*** Block opens ***

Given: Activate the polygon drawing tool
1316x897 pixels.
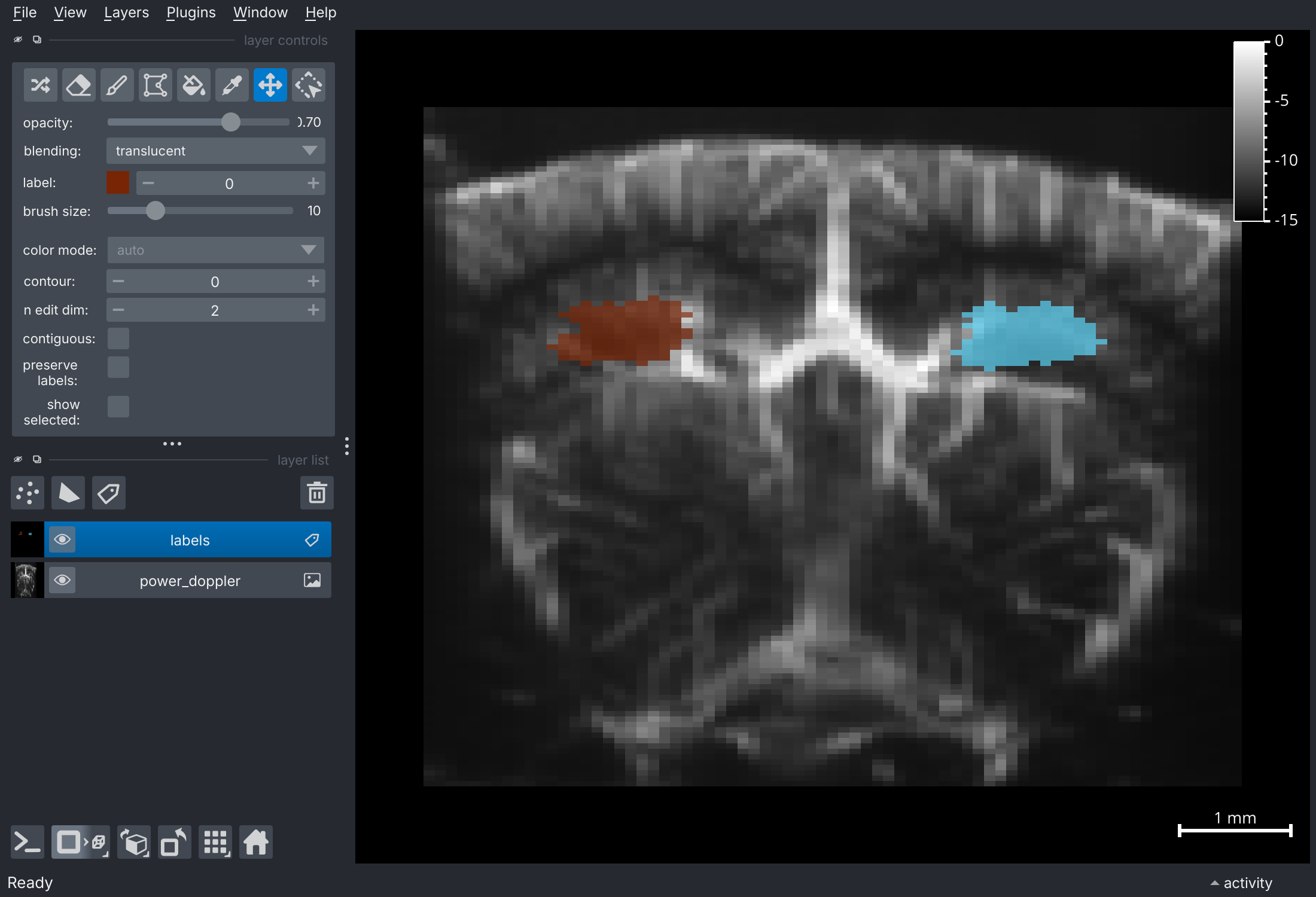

*** Block closes ***
*** Block opens ***

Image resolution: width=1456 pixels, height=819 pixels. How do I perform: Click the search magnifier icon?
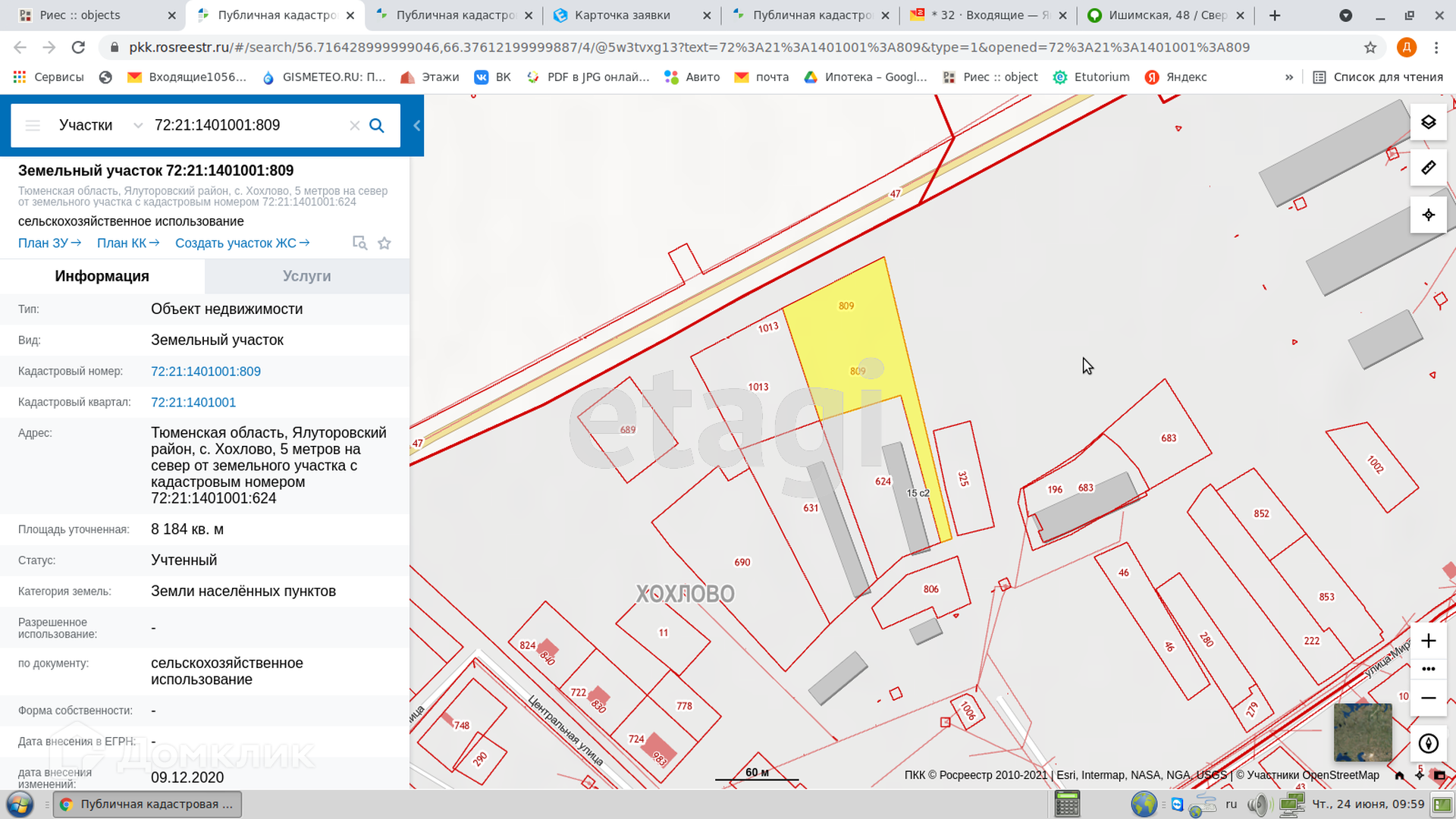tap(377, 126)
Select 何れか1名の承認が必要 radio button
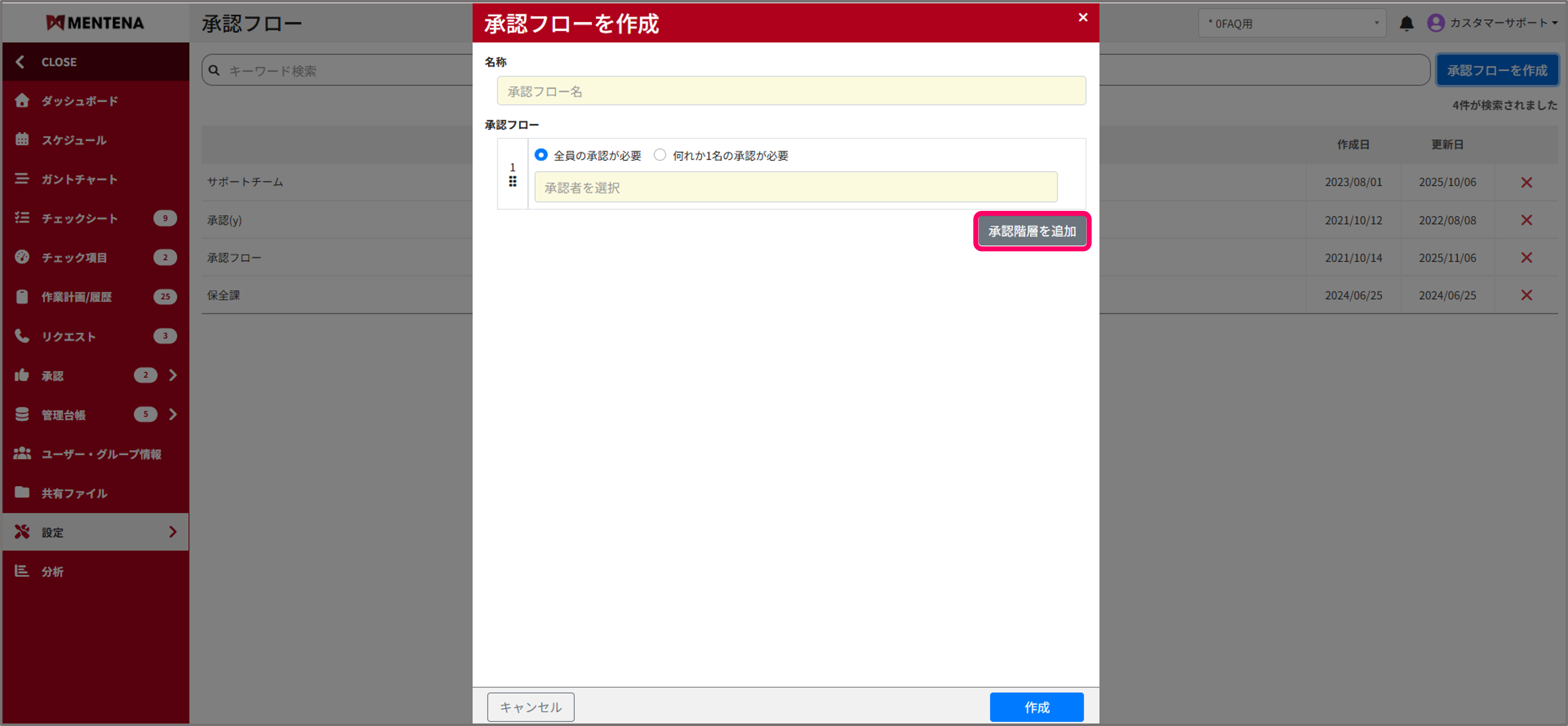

*** Block closes ***
*** Block opens ***

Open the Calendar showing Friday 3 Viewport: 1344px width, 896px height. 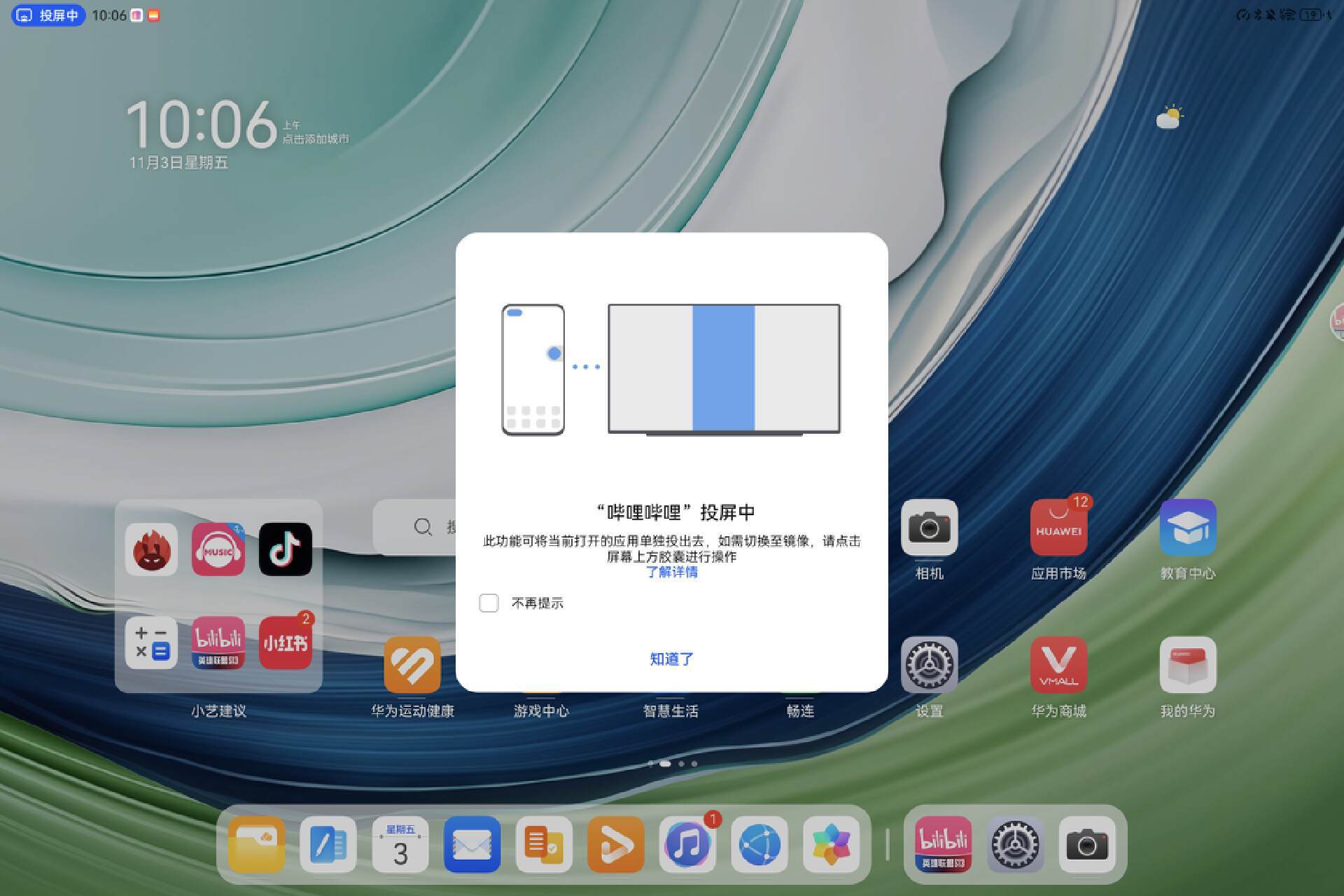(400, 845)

*** Block closes ***

• [Instructions for the task] Please transcribe only the lines in the records above running from the line that has "Given: Activate the polygon drawing tool" through the line that has "1316x897 pixels.", both included, exactly as they appear.

• [Output for this task]
Given: Activate the polygon drawing tool
1316x897 pixels.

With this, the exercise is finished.